There are unlikely to be any SME exemptions – even if you are selling only via Etsy or eBay. UK origin may often be obvious, but what if you are a small scale exporter of handmade chocolates, say, or handicrafts? The cocoa or raw materials will most likely originate outside the UK – so do you have to declare non-UK origin and pay EU customs duties?
Customs delays could be much more serious. Many manufacturers work on a ‘just in time’ basis so as to avoid holding stocks which need to be stored and financed. Modern customs processes are pretty efficient but even spot checks to ensure compliance with rules of origin could devastate a production schedule. And who in Germany is going to buy a Christmas present from the UK if it not going to arrive quickly, especially when customs checks delay an already stressed Christmas postal system?

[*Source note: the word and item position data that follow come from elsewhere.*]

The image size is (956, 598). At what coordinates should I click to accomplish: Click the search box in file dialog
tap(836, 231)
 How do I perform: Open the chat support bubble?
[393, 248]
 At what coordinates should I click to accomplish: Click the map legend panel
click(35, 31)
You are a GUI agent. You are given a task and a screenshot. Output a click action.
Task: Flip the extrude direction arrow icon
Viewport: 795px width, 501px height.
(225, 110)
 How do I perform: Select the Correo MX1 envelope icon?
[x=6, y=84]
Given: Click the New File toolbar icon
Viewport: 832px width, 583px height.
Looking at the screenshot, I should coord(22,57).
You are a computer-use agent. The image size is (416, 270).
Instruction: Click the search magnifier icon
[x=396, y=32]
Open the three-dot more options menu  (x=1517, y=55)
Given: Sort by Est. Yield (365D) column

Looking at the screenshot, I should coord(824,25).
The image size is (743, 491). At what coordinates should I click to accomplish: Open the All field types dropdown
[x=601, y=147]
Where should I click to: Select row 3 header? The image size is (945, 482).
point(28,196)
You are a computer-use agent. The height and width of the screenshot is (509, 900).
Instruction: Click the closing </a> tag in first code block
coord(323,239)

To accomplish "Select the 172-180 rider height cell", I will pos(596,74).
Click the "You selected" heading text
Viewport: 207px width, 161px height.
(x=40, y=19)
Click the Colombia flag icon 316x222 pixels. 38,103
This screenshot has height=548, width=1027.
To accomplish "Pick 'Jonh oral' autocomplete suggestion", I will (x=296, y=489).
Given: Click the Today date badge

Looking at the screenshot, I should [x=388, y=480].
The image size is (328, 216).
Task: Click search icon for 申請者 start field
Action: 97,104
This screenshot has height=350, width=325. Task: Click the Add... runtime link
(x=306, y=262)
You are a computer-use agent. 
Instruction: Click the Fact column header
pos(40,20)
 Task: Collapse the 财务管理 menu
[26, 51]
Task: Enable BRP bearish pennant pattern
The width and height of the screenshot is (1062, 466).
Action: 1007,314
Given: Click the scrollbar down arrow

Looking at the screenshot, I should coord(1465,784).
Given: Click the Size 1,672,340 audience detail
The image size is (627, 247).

It must also be of some concern that a very large percentage of UK exports to the EU will go via Dover, Calais and other Channel ports which don’t currently have the infrastructure to process or spot-check a large number of lorries per day. So – if the UK exits the Single Market before the French authorities have either had the time or the inclination to upgrade the facilities at the French ports – do we end up with a queue of lorries half-way back to Birmingham within a week? There will presumably also be queues back towards Brussels if we don’t start building new facilities at Dover (or Calais?) pretty soon now – unless HMG is absolutely confident that we will not need them, maybe because our external tariffs are very low.
And what happens at the Irish/Northern Irish border? Somebody will need to build and operate customs facilities either here or at the Irish, French and Spanish ports.
This in turn leads to possible underhand non-tariff barriers. Protectionist pressure can lead to Customs authorities inspecting imports in considerable detail, opening random boxes and taking products apart to inspect components, as the French did in their famous use of Poitiers as a border port some years ago. We clearly hope to achieve an amicable divorce from the EU27, but who is to tell whether this friendship will last forever?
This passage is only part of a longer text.